**Set problem**
Pick out every line in the entries below that contains the string "button", and copy each one. Case counts.

**Record excerpts**
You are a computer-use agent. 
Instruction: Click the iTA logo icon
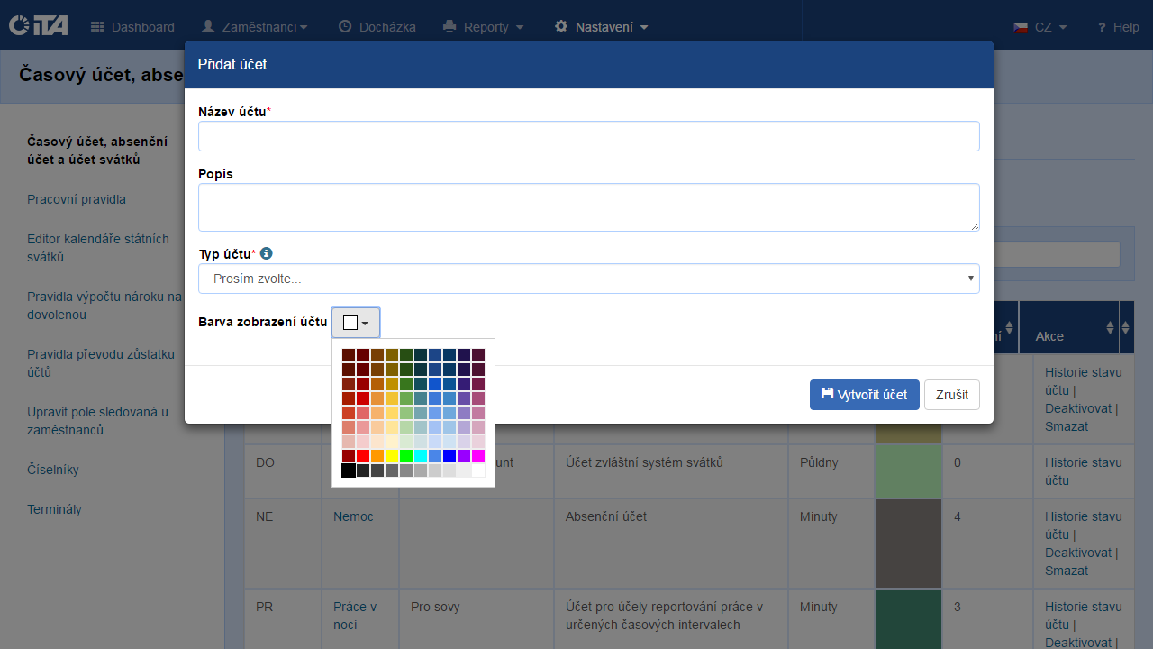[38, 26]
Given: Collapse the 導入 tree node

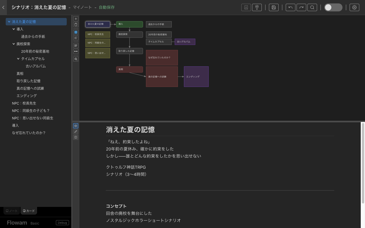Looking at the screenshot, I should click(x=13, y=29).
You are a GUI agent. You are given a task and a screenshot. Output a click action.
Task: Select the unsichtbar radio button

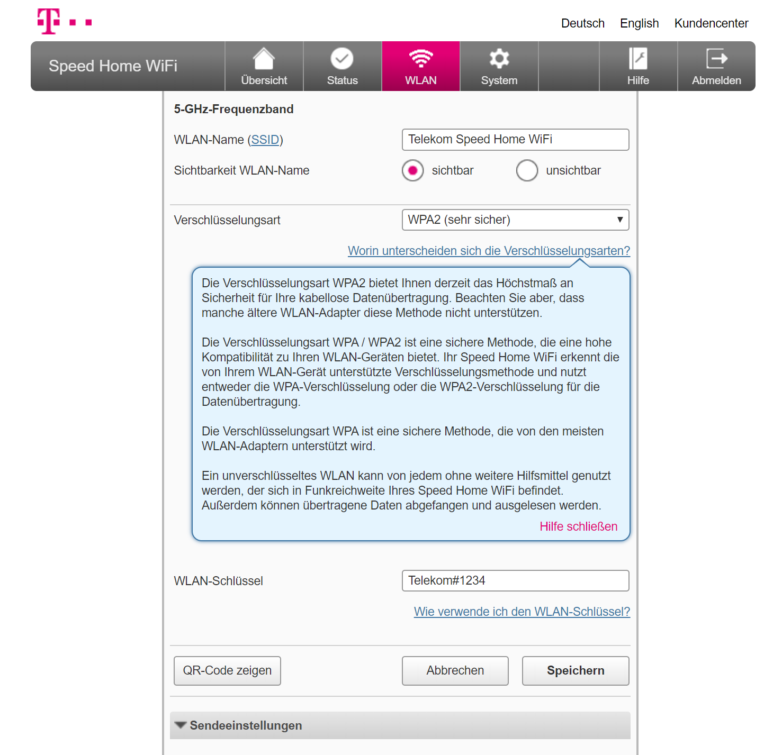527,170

...

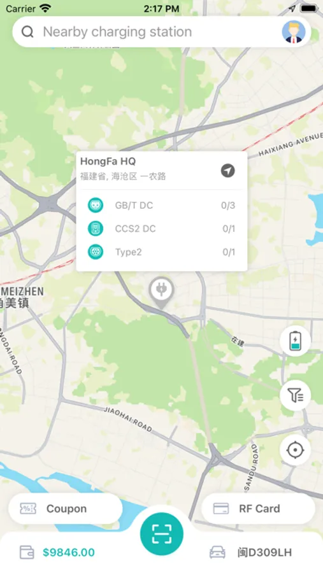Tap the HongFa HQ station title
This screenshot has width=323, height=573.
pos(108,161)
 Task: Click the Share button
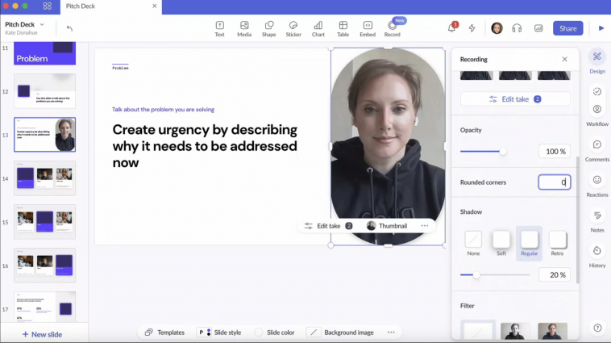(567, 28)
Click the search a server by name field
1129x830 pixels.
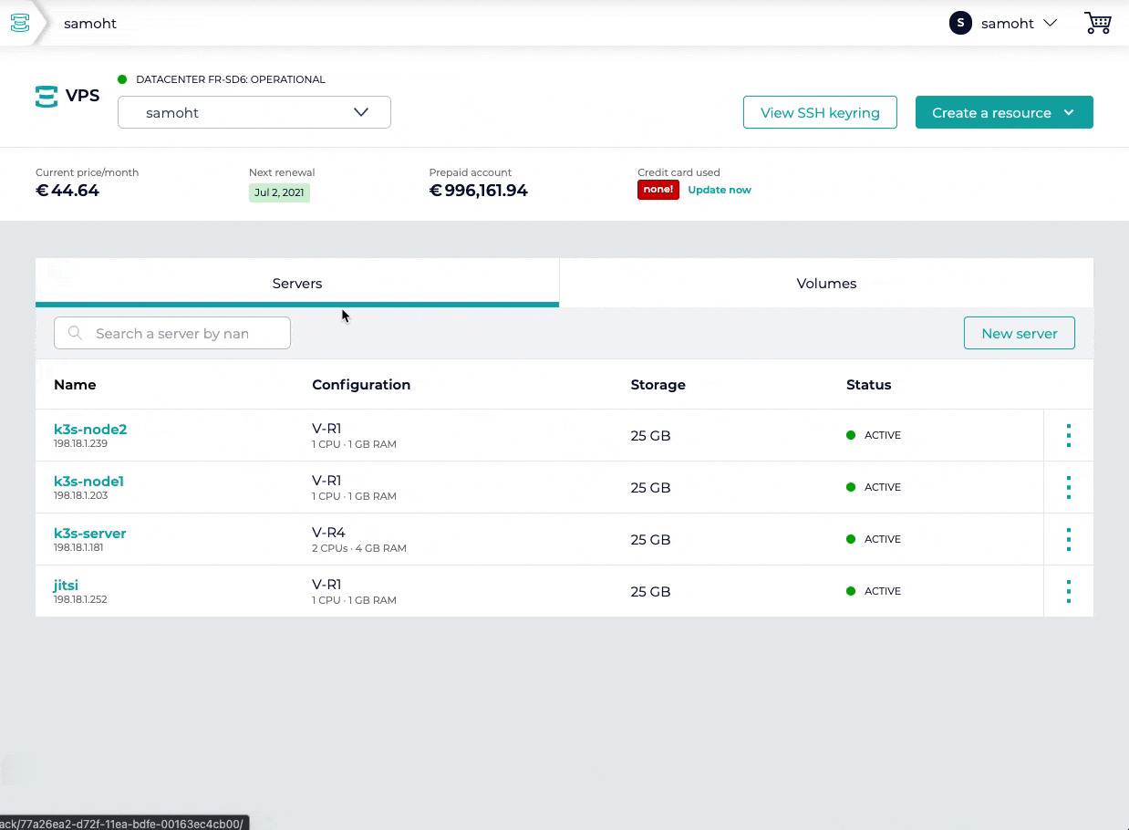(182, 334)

**Response**
Task: Select the unsichtbar radio button
 Task: Click the Share button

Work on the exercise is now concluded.